京都の老舗の数珠屋さん 中野伊助

 数珠つなぎコラム

「日課珠数」その2

 拝啓、秋涼の候、貴殿におかれましてはいかがお過ごしでしょうか。お彼岸商戦はいかがでしたでしょうか?残念ながら戦う前から「負け戦」の風評が飛び交っていたようですが。さて早速ですが前回の続きを書かせていただきましょう。
 前回「日課念珠」についてでしたが、その後の調べでいくつか新しく分かった事が御座いますので書かせていただくと「阿波介」が当時あった「百八珠数」で念仏の数を計ったところ弟子珠の上下が激しく、その緒が度々切れたので、ついに両手に「百八珠数」をもち一方が一巡すれば他方のひとつを操り、その数を相乗して念仏の数を計算した事から始まったそうです。

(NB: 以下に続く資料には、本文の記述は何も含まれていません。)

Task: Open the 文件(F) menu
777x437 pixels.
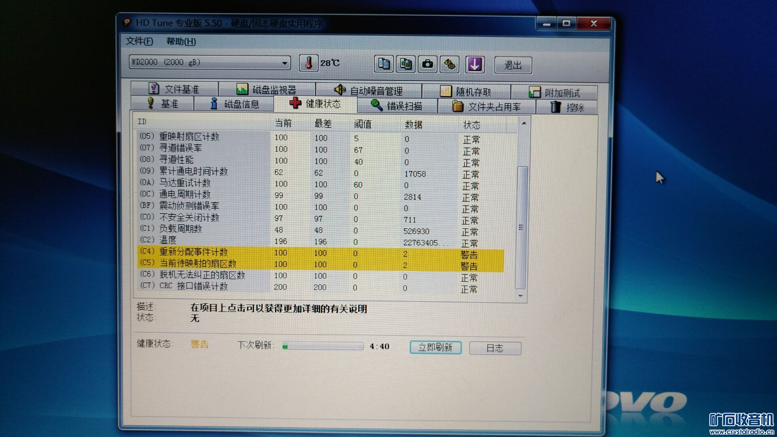Action: click(139, 41)
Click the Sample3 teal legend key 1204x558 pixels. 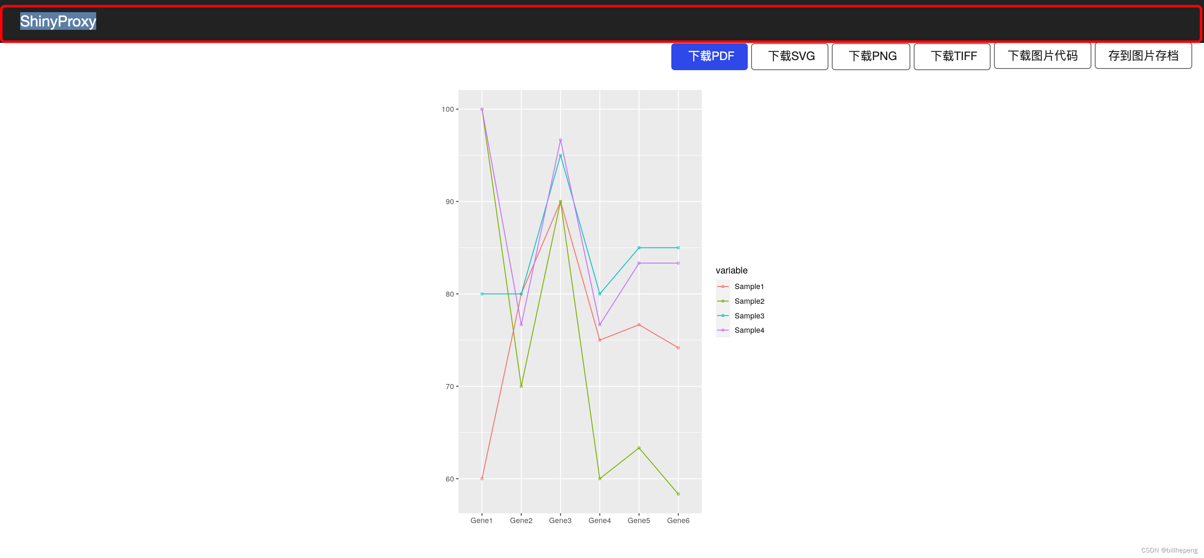pyautogui.click(x=723, y=315)
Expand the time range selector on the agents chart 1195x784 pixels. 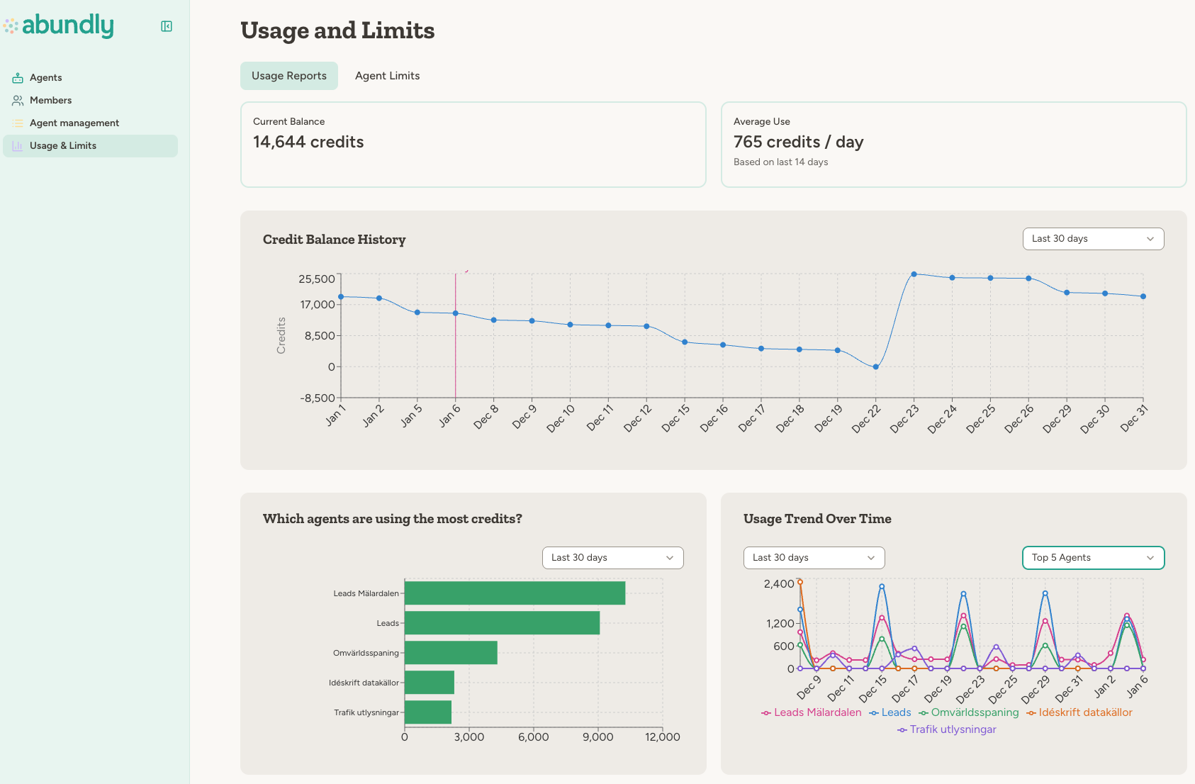pos(612,558)
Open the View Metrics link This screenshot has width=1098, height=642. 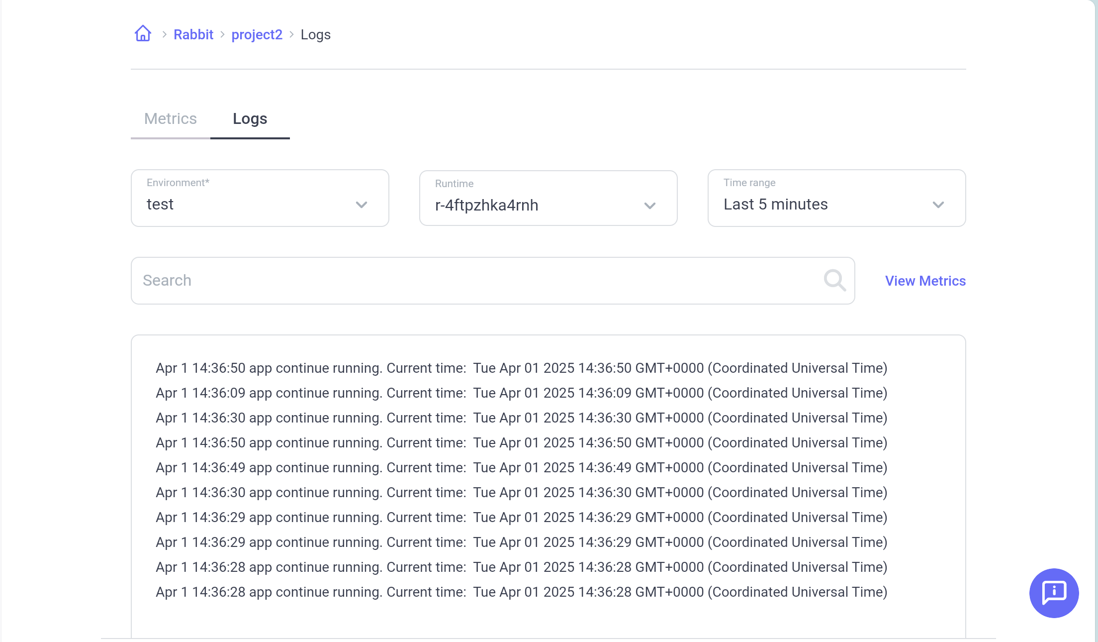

そして三万繰は一心院の称念上人考案ですが、六万繰は鹿ヶ谷の忍徴上人の考案だそうです。そして数の余りですが(三万繰の三万二千四百回の二千四百と六万繰の六万四千八百回の四千八百)は息継ぎの空転分として数の計算に入れないそうです。大変誤った解釈を書いてしまい申し訳御座いませんでした。お詫びの上、訂正させていただきます。もし今後も間違いが御座いましたら遠慮無く、編集部の方までご連絡下さい。)
 さて、そういった「百八珠数」や「日課珠数」といった珠数をもって拝むのは、手に持つだけとは限りません。すなわち頭上に捧げ、髪あるいは耳や首や肘に掛け、掌中に収め、手に持つといった七種類の拝みかたがあるといいます。

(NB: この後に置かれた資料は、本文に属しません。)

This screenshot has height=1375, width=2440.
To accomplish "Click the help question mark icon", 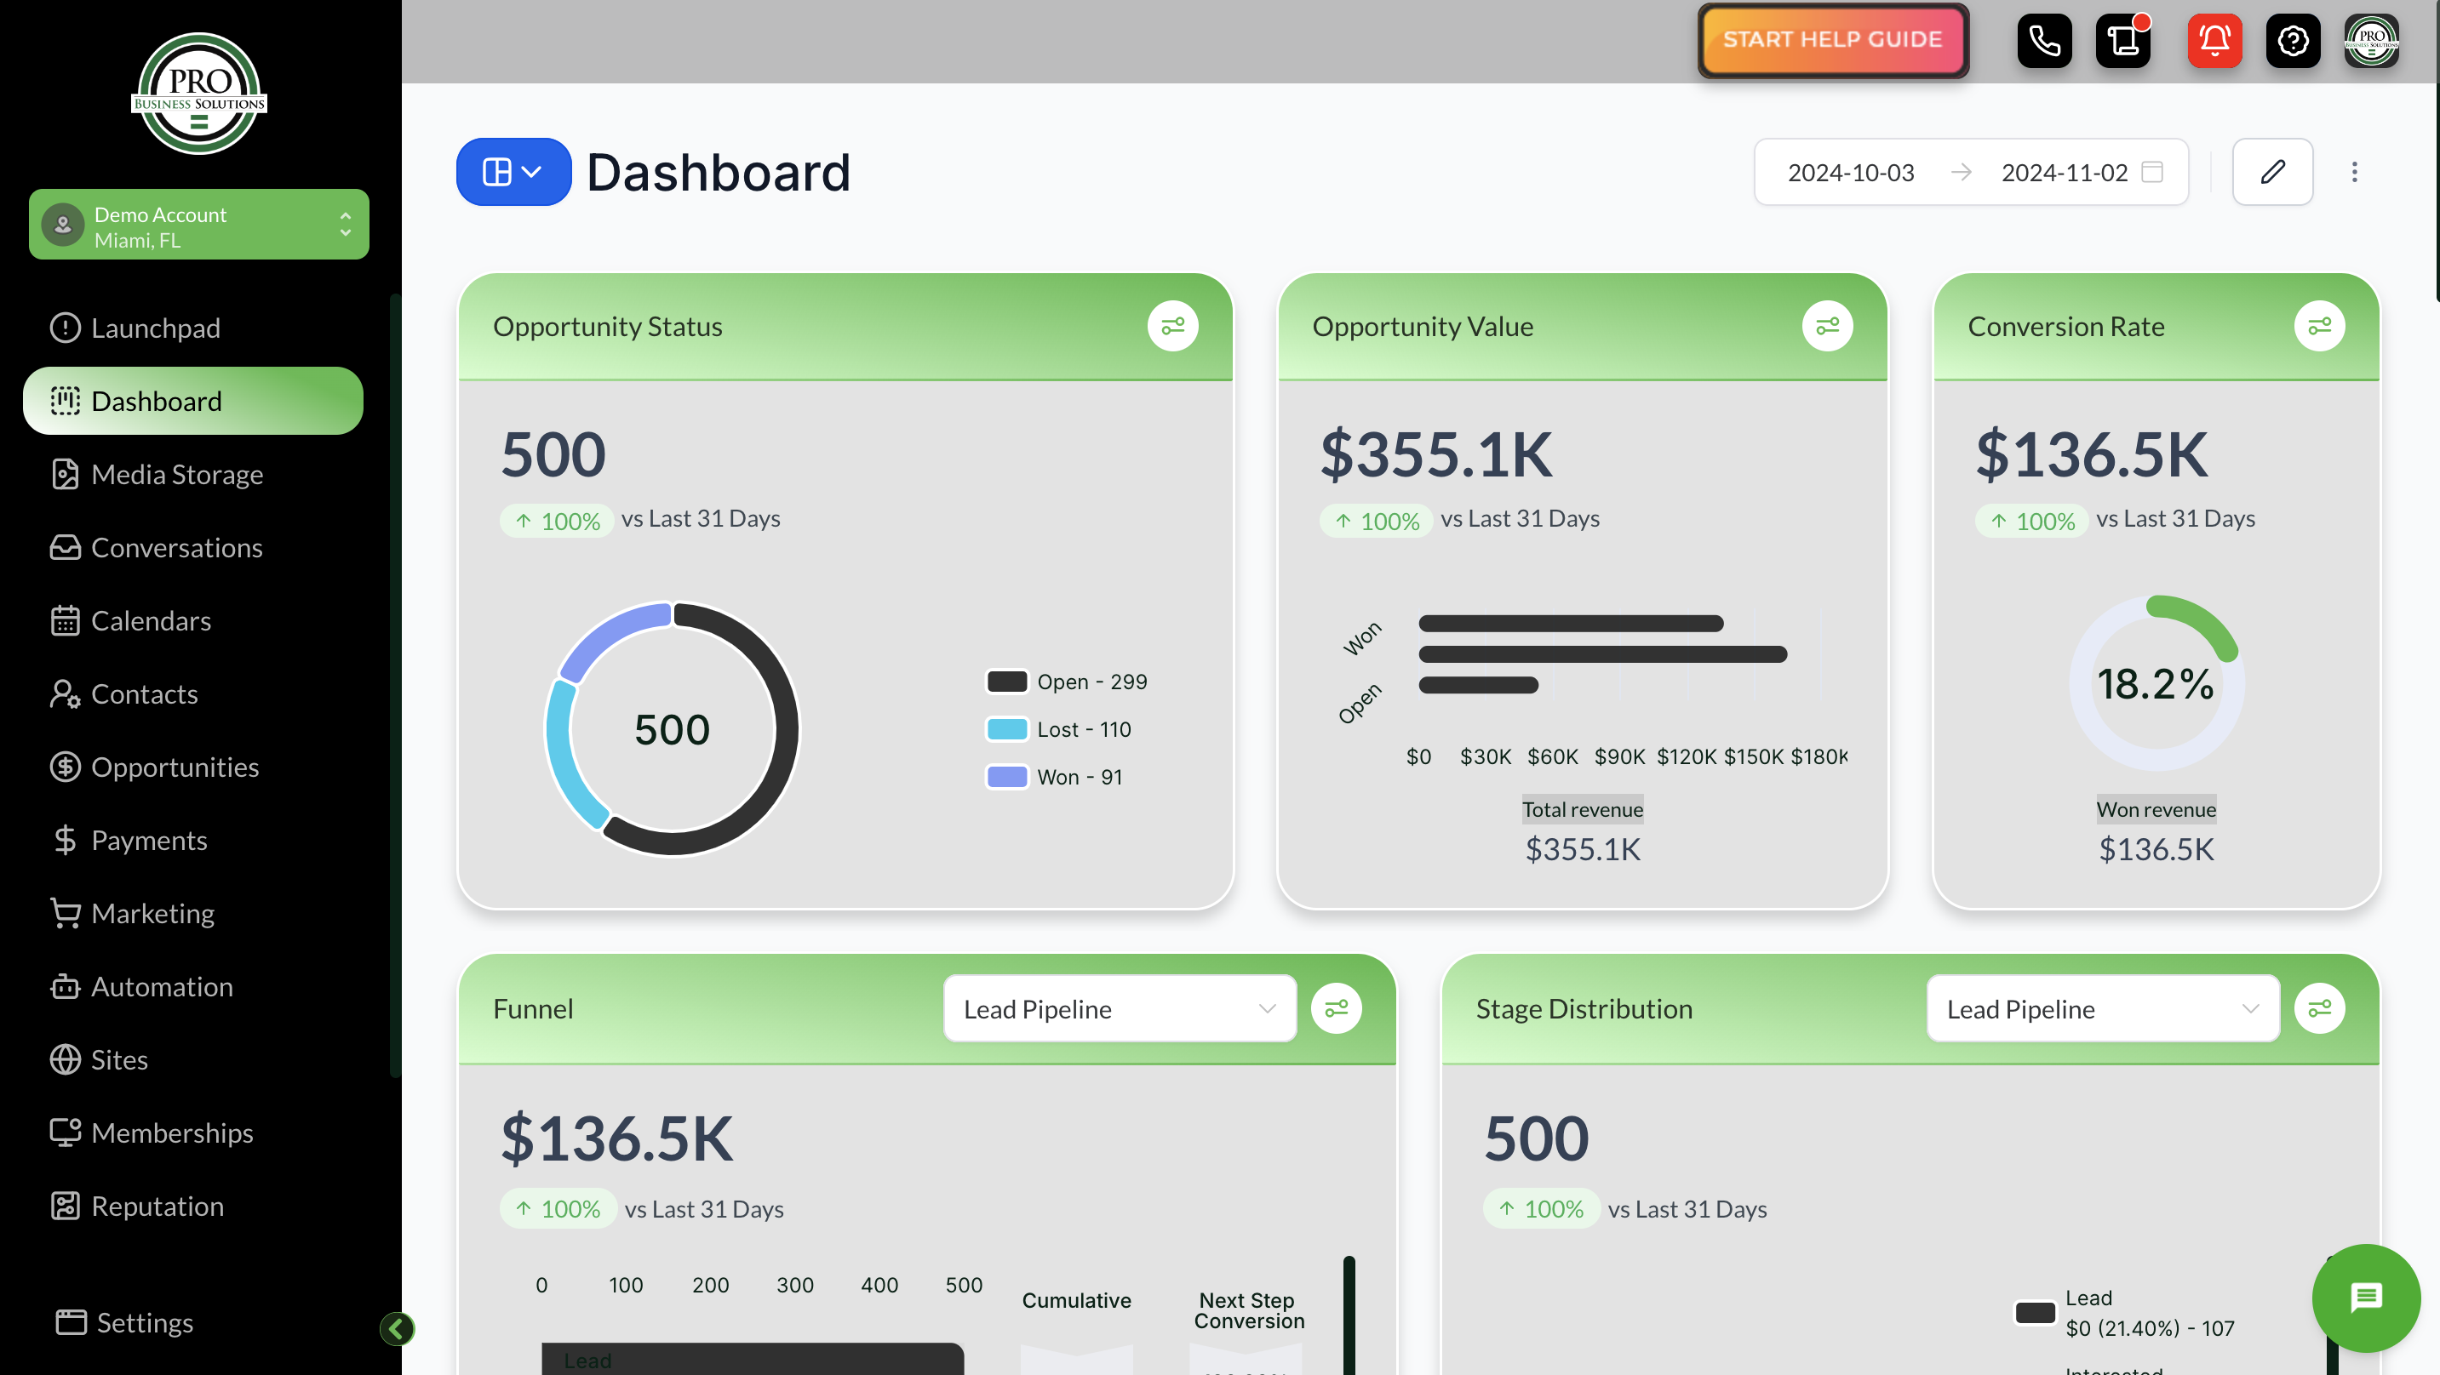I will click(2292, 41).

 しかし決して不浄の身でそのような持ち方はいけないと「仏説陀羅尼経」では戒めています。また円光大師も「よく身を清めて手も洗って珠数を取って袈裟を着る。不浄の身で持佛堂にはいるべからず。」と申されています。「しかし多くの人達がそんなことは気にせず、不浄の身で珠数を持ち、鼻紙と一緒に懐や袂に入れているのは恐れ多い事だ。」と嘆かれています。
 そして珠数は仏前に安置しますが、その置き方は円壇相や蛇盤相のように置く事になっています。この円壇相とはただ一重に置く事で、蛇盤相とは蛇が巻いているように幾重にも巻いて置く事だそうです。現在では「珠数掛け」が販売されていますので、それに掛けて仏前に置くのが良いでしょうし、貴殿もそれを顧客にお勧めなさったらいかがでしょうか。また携帯するのも「珠数袋」に入れることで汚れも防げますし、珠数も長持ちしますのでこれもお勧めです。当たり前の事でしょうが原点に戻って考えてみると、なにやら商売につながる事が出てくるかもしれませんね。
 それでは今回はこの辺で。お体ご自愛くさだい。